Moment of a probability mass function

Question

Let X be a random variable with the probability mass function

$P(X=n) = \left\{ \begin{array}{ll} \frac{1}{10}, \quad n= 1,2,3,...,10 \\ 0, \quad \quad \text{otherwise}. \end{array} \right.$

Then the value of $E(\text{max}[X,5]) $ equals_________

I know for first moment $E(X) = \sum_{x=1}^{10} x*P(X=x)$

That gives us the value of first moment as $ 5.5$.

How do we find the moment when max$(X,5)$ is given

Thank You..

Answer 1

Let $ Y=\max(X,5)$. To find $\mathbb E(Y)$ you firstly should find the pdf of $Y$.

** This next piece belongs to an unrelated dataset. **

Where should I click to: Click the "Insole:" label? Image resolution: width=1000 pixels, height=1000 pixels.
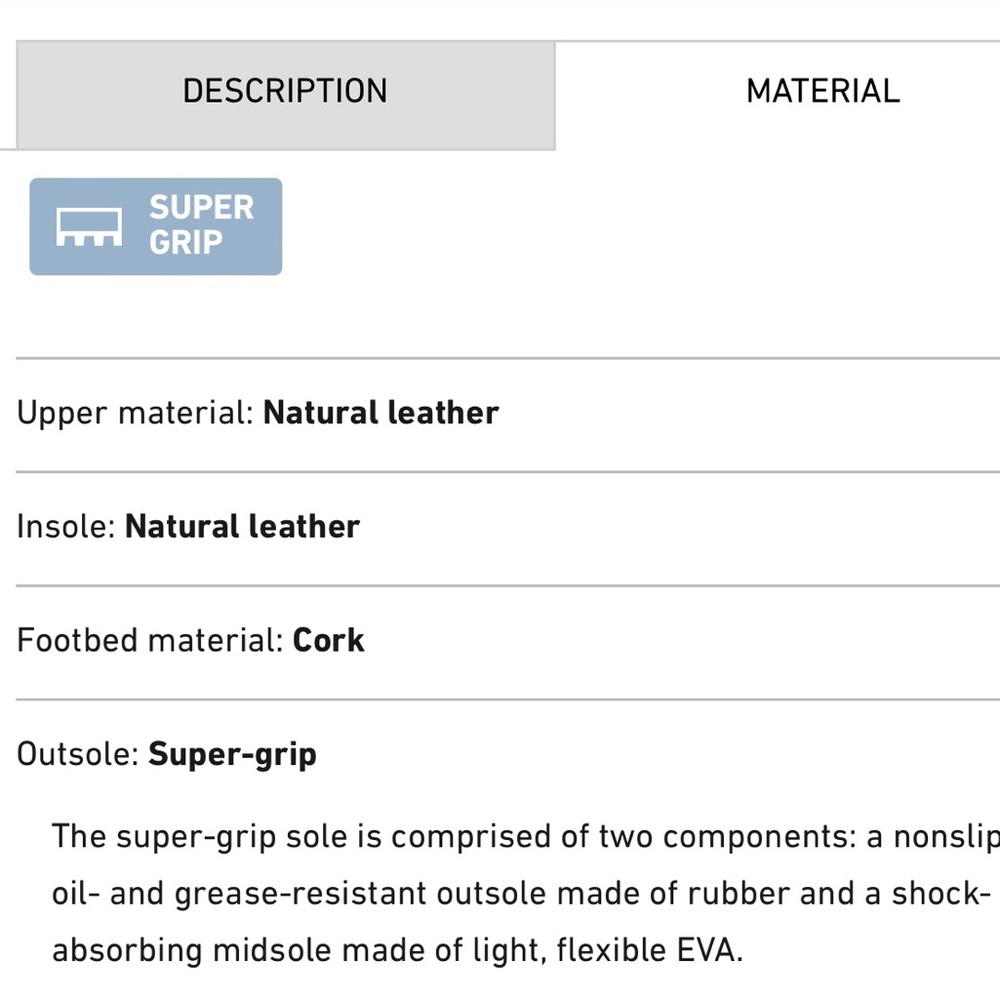point(67,527)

$X=1 \Rightarrow Y=5 ,\quad X=2 \Rightarrow Y=5 , \quad X=3 \Rightarrow Y=5 , \quad X=4 \Rightarrow Y=5 , \quad X=5 \Rightarrow Y=5 $

$X=6 \Rightarrow Y=6 , \quad X=7 \Rightarrow Y=7 , \quad X=8 \Rightarrow Y=8 , \quad X=9 \Rightarrow Y=9 , \quad X=10 \Rightarrow Y=10$

Each transformated outcome has a probability of $\frac1{10}$. Therefore the pdf is

$$f_Y(y)=\begin{cases} \frac12, \, y=5 \\ \frac1{10}, \, y=6,7,8,9,10 \\ 0, \, \textrm{elsewhere}\end{cases}$$

Thus the expected value of $Y$ is $\mathbb E(Y)=\sum\limits_{y=5}^{10} y\cdot f_Y(y)$

Answer 2

No, your expression for the expectation is wrong; it should be $E(X) = \sum_{n=1}^{10} n \cdot P(X=n)$.

In general, $E(f(X)) = \sum_{n=1}^{10} f(n) P(X=n)$. Apply this formula with $f(x) = \max(x,5)$.